- **Your instructions**:
Go through the data below and gather each line containing "computer".

Stored data entries
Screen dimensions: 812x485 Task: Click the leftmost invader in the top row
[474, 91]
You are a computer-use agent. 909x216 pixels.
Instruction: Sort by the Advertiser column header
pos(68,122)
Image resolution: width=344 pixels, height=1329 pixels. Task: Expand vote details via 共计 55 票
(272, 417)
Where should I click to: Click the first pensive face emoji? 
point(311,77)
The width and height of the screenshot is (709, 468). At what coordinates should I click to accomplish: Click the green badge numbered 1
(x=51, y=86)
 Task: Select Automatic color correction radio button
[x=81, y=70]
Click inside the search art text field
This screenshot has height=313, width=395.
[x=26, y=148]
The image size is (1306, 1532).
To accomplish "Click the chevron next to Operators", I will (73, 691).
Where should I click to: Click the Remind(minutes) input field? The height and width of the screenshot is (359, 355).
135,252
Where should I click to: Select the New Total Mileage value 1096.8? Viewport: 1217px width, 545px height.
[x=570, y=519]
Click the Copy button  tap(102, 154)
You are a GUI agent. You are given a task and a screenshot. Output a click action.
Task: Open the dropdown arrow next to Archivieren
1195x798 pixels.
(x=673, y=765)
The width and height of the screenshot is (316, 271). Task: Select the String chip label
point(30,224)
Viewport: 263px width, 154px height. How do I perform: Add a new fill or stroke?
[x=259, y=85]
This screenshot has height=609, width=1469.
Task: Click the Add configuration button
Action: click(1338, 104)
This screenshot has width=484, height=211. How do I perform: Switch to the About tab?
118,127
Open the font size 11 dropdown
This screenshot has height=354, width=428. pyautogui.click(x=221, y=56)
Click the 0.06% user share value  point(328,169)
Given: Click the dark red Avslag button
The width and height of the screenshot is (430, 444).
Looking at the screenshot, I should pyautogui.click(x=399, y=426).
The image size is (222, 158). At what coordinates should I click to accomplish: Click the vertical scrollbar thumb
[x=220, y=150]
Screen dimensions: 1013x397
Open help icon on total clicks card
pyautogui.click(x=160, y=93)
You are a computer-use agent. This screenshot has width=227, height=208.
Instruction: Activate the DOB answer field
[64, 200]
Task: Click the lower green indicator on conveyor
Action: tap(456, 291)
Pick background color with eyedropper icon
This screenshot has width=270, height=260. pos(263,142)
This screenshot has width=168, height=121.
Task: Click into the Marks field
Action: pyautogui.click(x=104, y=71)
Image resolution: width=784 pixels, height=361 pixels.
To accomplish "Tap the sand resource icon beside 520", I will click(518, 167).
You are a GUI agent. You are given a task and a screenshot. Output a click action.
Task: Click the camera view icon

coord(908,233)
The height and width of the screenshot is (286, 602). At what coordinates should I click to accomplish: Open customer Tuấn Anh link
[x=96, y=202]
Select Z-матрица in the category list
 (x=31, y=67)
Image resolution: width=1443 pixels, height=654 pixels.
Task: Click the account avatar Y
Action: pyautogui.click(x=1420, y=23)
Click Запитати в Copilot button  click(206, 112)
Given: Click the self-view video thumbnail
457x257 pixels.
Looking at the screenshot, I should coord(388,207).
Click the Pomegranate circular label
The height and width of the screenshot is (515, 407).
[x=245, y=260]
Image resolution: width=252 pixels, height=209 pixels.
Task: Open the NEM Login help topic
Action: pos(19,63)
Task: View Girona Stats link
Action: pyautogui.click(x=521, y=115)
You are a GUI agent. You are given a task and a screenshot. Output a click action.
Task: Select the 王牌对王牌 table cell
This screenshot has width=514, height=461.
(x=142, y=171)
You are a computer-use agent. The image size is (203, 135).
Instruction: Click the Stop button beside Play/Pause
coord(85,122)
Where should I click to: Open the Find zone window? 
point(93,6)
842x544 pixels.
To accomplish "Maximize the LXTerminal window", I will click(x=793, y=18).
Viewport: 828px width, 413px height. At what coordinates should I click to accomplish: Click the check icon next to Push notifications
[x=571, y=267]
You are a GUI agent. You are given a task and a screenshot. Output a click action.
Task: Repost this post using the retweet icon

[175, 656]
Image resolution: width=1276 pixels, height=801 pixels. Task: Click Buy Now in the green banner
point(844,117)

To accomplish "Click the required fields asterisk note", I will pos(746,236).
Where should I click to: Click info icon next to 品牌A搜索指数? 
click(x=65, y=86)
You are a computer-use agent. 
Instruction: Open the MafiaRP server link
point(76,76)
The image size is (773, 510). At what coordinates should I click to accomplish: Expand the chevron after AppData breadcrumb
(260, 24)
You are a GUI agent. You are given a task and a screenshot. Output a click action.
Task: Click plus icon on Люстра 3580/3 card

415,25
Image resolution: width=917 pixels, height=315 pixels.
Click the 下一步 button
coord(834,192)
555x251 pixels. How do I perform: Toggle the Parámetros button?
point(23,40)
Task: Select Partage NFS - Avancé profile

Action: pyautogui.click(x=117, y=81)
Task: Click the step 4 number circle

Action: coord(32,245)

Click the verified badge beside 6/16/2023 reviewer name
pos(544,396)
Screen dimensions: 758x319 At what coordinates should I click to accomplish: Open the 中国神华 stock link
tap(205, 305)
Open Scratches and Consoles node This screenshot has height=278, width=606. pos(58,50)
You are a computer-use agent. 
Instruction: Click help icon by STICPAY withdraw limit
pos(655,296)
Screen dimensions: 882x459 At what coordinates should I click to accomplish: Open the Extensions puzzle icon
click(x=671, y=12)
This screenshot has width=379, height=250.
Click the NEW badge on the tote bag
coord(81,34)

- **Your response**:
You are a computer-use agent. 909x216 pixels.
You are a computer-use agent. This screenshot has width=227, height=208.
You are a computer-use agent. The image size is (203, 135).
You are a computer-use agent. 
You are a computer-use agent. 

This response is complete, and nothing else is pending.